The field of the invention pertains to processes for manufacturing semiconductor devices such as solar cells.
Typical processes for manufacturing semiconductor devices incorporate the slicing of wafers from an ingot of one conductivity type, at some point diffusing a dopant into the wafer to create portions of the opposite conductivity type and also, at some point, etching unwanted material from the wafers.
For example, a typical process employed in the formation of solar cells begins with the growing of a P-type silicon ingot with no particular attention to its type of crystal orientation, or perhaps with a [100] orientation due to the ease of texturing wafers formed from a crystal with this type of orientation. It is, nevertheless, well known that silicon prefers to grow with the [111] type of orientation and can thus be grown faster with this orientation, and some work has been done on employing such ingots. After the ingot is grown, it is typically centerless ground into a cylindrical shape along which a plane surface is then ground for ease of handling of the wafers which will be formed from the ingot.

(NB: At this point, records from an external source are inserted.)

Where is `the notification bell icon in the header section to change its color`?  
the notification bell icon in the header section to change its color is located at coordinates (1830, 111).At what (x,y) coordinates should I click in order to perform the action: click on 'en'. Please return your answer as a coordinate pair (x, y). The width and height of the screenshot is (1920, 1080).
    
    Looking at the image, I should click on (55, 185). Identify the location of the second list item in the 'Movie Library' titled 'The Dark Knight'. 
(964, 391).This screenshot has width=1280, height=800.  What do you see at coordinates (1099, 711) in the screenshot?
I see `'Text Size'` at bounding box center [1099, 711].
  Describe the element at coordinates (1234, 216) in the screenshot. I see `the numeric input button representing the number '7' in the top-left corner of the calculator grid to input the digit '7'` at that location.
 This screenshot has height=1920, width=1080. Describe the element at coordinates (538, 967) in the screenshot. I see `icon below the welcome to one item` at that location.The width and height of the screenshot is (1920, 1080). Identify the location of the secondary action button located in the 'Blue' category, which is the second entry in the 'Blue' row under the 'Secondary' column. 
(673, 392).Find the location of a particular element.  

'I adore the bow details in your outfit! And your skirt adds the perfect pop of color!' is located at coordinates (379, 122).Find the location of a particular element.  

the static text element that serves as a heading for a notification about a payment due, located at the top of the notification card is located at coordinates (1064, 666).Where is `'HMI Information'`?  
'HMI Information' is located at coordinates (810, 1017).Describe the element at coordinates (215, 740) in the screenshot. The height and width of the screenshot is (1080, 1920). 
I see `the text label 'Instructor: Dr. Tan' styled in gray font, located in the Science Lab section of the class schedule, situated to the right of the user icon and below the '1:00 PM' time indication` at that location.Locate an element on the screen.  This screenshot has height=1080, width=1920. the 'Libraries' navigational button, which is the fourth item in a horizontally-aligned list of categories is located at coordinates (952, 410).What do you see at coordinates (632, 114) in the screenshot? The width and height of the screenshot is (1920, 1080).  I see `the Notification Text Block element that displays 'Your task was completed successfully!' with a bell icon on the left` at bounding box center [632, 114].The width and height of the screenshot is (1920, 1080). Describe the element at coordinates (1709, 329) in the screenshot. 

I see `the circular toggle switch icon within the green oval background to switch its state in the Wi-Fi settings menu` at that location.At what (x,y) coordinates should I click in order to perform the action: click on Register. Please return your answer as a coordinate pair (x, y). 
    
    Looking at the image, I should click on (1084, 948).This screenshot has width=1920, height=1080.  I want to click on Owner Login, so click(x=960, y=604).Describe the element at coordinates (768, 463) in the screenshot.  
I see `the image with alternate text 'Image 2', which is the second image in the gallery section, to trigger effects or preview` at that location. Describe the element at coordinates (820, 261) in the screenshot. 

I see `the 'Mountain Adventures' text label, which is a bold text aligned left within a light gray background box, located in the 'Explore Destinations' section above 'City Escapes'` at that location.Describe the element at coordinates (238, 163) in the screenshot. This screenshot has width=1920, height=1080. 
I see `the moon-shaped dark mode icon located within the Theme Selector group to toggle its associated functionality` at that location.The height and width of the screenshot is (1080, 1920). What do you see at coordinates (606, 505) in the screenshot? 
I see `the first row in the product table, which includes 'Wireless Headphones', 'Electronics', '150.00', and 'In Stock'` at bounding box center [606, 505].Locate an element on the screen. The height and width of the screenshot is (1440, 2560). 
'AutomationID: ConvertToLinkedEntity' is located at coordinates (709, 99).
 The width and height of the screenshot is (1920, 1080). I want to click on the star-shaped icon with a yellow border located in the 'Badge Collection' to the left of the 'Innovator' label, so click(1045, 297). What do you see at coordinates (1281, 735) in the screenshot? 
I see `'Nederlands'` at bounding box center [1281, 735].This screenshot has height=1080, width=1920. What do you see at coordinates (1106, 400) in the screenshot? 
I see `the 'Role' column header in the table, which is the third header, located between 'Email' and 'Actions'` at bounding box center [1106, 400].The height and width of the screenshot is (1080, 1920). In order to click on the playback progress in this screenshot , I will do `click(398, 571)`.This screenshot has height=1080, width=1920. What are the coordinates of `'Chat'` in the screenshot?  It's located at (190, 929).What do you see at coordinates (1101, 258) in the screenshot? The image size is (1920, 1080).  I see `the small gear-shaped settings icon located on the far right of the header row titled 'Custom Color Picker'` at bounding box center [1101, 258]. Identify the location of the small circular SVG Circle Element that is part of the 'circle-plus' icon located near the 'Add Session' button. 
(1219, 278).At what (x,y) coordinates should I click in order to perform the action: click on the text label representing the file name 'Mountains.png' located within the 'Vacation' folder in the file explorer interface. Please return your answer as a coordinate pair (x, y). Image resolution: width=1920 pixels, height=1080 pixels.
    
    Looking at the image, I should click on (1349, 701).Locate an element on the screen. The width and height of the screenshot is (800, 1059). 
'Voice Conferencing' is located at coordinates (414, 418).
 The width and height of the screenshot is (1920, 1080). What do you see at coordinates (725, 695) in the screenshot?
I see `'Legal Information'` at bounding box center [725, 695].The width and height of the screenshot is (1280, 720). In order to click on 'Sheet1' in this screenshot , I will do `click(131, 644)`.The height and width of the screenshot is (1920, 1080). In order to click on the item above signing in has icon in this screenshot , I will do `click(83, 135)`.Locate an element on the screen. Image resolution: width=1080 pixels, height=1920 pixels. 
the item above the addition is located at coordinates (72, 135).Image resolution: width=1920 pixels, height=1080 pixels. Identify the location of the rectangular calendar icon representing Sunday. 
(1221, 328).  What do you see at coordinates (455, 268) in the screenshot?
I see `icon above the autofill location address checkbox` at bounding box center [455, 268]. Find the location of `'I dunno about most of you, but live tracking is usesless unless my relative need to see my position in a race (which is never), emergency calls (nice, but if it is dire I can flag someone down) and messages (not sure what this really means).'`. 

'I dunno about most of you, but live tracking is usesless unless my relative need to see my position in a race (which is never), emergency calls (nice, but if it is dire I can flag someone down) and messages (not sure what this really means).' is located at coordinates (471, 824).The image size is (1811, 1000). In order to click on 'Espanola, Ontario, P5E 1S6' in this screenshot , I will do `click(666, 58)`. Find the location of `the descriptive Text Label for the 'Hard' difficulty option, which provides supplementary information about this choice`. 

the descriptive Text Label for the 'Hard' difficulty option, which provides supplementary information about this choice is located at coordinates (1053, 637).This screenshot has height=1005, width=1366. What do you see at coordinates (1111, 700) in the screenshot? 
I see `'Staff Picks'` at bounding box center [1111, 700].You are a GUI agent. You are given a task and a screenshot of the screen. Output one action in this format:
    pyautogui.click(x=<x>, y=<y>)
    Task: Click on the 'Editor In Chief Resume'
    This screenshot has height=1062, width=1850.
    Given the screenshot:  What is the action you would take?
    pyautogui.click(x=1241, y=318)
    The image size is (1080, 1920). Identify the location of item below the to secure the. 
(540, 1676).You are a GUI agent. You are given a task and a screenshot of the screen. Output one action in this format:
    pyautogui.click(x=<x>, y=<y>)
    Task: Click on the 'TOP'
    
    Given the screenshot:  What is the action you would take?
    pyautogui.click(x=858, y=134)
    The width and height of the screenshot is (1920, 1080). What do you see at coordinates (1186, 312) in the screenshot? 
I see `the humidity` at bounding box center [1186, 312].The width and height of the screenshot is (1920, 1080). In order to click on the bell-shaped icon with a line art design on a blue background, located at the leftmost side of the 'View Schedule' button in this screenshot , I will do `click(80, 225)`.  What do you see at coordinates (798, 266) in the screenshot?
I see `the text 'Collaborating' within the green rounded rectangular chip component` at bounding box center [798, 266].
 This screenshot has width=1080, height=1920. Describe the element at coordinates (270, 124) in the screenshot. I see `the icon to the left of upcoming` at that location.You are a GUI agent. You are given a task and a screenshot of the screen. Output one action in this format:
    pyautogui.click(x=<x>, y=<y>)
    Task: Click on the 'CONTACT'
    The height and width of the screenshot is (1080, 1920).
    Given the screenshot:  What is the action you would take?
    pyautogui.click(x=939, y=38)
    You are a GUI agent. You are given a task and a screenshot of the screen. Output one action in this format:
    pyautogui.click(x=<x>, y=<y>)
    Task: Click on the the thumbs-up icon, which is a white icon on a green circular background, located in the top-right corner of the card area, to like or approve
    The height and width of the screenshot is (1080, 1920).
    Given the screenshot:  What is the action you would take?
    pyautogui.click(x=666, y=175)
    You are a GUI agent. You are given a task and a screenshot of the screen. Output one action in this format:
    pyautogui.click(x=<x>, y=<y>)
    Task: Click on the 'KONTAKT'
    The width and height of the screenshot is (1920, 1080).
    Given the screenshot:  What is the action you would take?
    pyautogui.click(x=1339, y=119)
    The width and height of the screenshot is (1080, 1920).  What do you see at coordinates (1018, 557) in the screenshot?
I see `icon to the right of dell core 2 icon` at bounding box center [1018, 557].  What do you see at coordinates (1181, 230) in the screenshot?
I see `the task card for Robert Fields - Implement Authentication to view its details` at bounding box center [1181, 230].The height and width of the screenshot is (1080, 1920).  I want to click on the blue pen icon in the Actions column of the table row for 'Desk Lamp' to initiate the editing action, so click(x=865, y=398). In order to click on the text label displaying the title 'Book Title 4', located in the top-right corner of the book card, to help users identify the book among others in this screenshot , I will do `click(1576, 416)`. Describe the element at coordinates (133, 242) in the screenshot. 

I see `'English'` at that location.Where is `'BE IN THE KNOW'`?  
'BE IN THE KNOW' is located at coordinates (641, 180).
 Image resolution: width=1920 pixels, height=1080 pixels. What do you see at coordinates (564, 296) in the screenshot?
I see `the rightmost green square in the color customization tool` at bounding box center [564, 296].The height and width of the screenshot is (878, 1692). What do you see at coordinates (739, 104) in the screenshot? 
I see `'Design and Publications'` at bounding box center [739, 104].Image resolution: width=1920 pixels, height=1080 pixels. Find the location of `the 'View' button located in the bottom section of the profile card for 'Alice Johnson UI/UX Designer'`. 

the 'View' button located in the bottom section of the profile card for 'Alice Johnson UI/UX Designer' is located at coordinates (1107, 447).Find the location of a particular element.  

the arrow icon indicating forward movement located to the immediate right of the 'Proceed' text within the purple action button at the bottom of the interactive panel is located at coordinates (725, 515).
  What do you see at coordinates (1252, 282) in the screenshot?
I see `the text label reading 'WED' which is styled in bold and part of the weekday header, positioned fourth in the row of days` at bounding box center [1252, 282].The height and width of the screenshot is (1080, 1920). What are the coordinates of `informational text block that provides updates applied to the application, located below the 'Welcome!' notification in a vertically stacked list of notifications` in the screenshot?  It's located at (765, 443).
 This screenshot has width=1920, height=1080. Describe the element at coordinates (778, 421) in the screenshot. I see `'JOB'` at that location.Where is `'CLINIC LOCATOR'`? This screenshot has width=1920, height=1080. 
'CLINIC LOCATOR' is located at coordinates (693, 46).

The shaped ingot is then conventionally mounted, e.g., on an epoxy base, and sawed into wafers of the order of 0.381 mm (0.015") thickness, with a sawdust loss of approximately the same thickness. A rotating saw or cutting wheel having a periphery charged with diamond particles is typically used and must be replaced approximately every 2000 slices.
Since wafers having a thickness of less than one-third the just-mentioned figure can be readily processed into solar cells, the loss of the semiconductor material during sawing is of great significance from an economic standpoint. In addition, sawing speed limitations, to minimize vibration, breakage and cutting damage, tend to make the sawing somewhat of a bottleneck in the over-all manufacturing process. In attempting to improve upon sawing capabilities, work has been done on the development and use of less traditional types of sawing, including diamond wire sawing (wire charged with diamonds), multi-blade slurry sawing (blades without teeth passed through slurry including, e.g., silicon carbide particles) and multi-wire slurry sawing.
Moving to the post-sawing part of the typical process for forming solar cells, the sawed-off wafers are typically retrieved and placed in multi-wafer cassettes. In these cassettes they can readily be subjected to various liquids in order to dissolve the epoxy mounting, to remove the cutting damage (typically 20% by weight sodium hydroxide), to neutralize the damage-removing solution (typically 10% by weight sulfuric acid) and to cleanse the wafers (e.g., purified water). Then, prior to diffusion to form regions of N-type material (e.g., in an open-tube type furnace), the wafers are typically transferred to another quartz cassette, often with double spacing. The double spacing enables wafers to be diffused with a surface of one against a surface of the other, to eliminate or minimize diffusion into the adjacent surfaces.
Following the diffusion, unwanted material is typically etched away, usually by plasma etching, and contacts are applied to the large surfaces of the wafers. Such etching incudes an edge and front surface etching and, in some processes, also a back surface etching.
The repeated individual handling of wafers in the post-sawing part of the process consumes much time and, along with the use of cassettes, results in undesired wafer damage. Further, the removal of material at various stages, either to shape or eliminate material of an undesired type, results in processing which significantly impinges on the efficiency of the over-all manufacturing process.
The present invention provides a foundation for a number of advances over conventional processes for manufacturing semiconductor devices of the type formed from wafers. Such advances include: higher speed sawing; significantly thinner wafers; significantly less sawing loss; minimal handling of individual wafers; the utilization of ingots with a type of crystal orientation that can be most readily grown; and a telescoping of the processing to improve efficiency.